Toronto’s undrafted guard kept believing in himself to fulfill his NBA dreams

TORONTO – It seemed quite possible following the 2019 NBA draft that Terence Davis Jr. would be enjoying Thanksgiving with his family in Southaven, Mississippi, without an NBA contract. Instead, the undrafted rookie guard will be enjoying turkey, cranberry sauce and dressing with his Toronto Raptors teammates in Orlando, Florida, on Thursday.

“I’m honestly just thankful for what God has done in my life this past year and my whole life,” Davis told The Undefeated. “Blessings after blessings. I give God all the glory for my play. I keep faith in him and remain humble and confident.

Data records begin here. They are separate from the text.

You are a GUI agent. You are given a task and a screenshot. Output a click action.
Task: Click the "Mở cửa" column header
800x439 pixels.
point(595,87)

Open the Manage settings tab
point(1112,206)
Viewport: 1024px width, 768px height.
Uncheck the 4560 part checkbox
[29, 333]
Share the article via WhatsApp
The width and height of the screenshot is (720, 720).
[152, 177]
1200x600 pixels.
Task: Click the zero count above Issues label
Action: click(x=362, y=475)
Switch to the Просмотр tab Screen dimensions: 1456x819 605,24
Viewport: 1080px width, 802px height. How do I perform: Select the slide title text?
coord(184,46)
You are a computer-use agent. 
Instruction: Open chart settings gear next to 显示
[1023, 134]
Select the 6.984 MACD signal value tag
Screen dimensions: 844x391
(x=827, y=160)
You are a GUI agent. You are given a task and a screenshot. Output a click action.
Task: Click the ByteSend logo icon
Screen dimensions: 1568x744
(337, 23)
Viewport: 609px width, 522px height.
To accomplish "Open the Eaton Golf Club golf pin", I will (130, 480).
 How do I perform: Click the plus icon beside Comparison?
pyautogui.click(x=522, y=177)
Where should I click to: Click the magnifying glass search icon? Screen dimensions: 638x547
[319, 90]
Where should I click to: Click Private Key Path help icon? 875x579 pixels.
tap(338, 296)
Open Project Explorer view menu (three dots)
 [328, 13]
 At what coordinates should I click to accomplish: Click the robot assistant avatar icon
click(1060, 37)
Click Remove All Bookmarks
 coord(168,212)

“There are people like me out there in terms of talent and things of that sort, but still don’t believe in themselves. All it takes is for you to believe in what you want to achieve. Speak it into existence.”

The 2019 draft class boasts Zion Williamson, Ja Morant, RJ Barrett, Rui Hachimura, among others. But Davis, who the Raptors signed to a two-year deal paying $898,310 this season with a team option for the 2020-21 season, has been one of the biggest rookie stories.

Davis has gone from an uncertain future in the NBA to being part of the rotation for the reigning champs, playing 14.1 minutes per game off the bench. The 6-foot-4 Davis put up a career-high 19 points against Orlando on Nov. 20 and has scored in double-digits in four of his past six games.

“I’m not sure I expected him to do all that,” Raptors head coach Nick Nurse recently told reporters. “I’ve talked about [how] he can vault up and shoot the ball, I know that. He’s very athletic, I know that, too. I think he’s catching teams off guard a little bit. He’ll probably start hitting the scouting reports a little harder.

“But he’s been great the last couple of games. Hopefully we can keep getting him a bunch of minutes so he can gain some experience and keep on going.”


Terence Davis (center) of the Mississippi Rebels drives to the basket against Brady Manek (right) of the Oklahoma Sooners in the first half during the first round of the 2019 NCAA men’s basketball tournament at Colonial Life Arena on March 22 in Columbia, South Carolina.

Kevin C. Cox/Getty Images

As a senior at Ole Miss last season, Davis was a 2019 all-Southeastern Conference second-team selection, but he was not high on the NBA’s radar. He wasn’t even invited to the 2019 NBA pre-draft camp in Chicago at first.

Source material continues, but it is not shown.